Anche la preparazione del personale infermieristico e di riabilitazione è un elemento importante di successo: il personale di riabilitazione deve essere preparato alla mobilizzazione del paziente dal giorno zero, quello infermieristico alla gestione della ferita, al riconoscimento e comunicazione immediata di possibili problematiche a cui dare risposta rapida in collaborazione con il medico che, va detto, non finisce l’intervento con l’ultimo punto di sutura ma con la messa in piedi del paziente.
Infine, ma non ultimo elemento di successo in un intervento di artroplastica di ginocchio, è la scelta dei materiali che dipendono dal tipo di paziente e problematica.
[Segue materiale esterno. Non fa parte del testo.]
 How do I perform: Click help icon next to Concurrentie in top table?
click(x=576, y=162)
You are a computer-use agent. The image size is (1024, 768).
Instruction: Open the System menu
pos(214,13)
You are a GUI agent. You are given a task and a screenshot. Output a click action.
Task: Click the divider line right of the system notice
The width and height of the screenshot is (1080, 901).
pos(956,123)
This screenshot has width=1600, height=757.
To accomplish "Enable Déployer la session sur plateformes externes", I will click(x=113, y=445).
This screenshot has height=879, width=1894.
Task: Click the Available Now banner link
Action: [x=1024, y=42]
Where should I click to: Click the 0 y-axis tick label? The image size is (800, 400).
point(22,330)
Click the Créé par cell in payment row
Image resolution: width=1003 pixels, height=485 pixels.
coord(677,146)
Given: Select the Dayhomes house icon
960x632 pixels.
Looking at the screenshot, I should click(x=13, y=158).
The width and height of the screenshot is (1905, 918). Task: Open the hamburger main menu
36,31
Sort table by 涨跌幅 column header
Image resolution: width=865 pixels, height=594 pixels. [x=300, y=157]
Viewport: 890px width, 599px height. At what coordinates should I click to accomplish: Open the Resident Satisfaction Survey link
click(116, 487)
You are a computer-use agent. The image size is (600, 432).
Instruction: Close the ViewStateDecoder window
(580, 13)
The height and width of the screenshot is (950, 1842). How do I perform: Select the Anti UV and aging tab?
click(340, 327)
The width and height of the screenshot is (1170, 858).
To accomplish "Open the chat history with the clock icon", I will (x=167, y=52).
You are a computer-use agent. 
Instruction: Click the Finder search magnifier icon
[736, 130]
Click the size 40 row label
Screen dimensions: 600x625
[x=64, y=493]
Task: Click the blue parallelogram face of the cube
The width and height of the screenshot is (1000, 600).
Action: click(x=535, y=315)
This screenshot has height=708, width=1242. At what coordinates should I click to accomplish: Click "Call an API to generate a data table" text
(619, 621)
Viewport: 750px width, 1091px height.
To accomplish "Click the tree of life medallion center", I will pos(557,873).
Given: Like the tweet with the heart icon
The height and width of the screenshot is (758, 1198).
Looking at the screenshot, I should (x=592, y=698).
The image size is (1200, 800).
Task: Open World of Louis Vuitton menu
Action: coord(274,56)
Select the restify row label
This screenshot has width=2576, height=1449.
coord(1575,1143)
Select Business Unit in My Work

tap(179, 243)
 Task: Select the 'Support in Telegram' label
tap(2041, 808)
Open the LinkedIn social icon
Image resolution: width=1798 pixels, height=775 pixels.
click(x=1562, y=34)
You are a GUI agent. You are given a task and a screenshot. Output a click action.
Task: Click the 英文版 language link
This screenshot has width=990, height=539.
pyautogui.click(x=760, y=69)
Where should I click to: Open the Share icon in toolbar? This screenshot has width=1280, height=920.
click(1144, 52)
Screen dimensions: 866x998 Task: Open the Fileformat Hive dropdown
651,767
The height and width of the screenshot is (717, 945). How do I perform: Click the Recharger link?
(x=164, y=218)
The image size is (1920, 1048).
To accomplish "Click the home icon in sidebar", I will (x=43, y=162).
Quali sono le variabili nella scelta dei materiali?
La scelta di materiali particolari può aiutare il paziente nel riprendere una vita qualitativamente simile a quella che aveva prima di ammalarsi. È il caso, per esempio, dei pazienti giovani e, in particolar modo, sportivi, ai quali è talvolta difficile far capire che un ginocchio con una protesi non è un ginocchio normale e che, se certe attività vanno evitate, molte altre sono invece possibili.
Una moderata attività sportiva tuttavia è consigliata purché non preveda impatti sul ginocchio: sci, bicicletta, tennis, nuoto, golf sono assolutamente praticabili. Da questo punto di vista possono avere grande importanza i materiali: una protesi a basso indice di usura, penso per esempio all’ossido di zirconio, può sicuramente aiutare questi pazienti a evitare una rapida usura delle componenti ed è sicuramente la più indicata negli sportivi.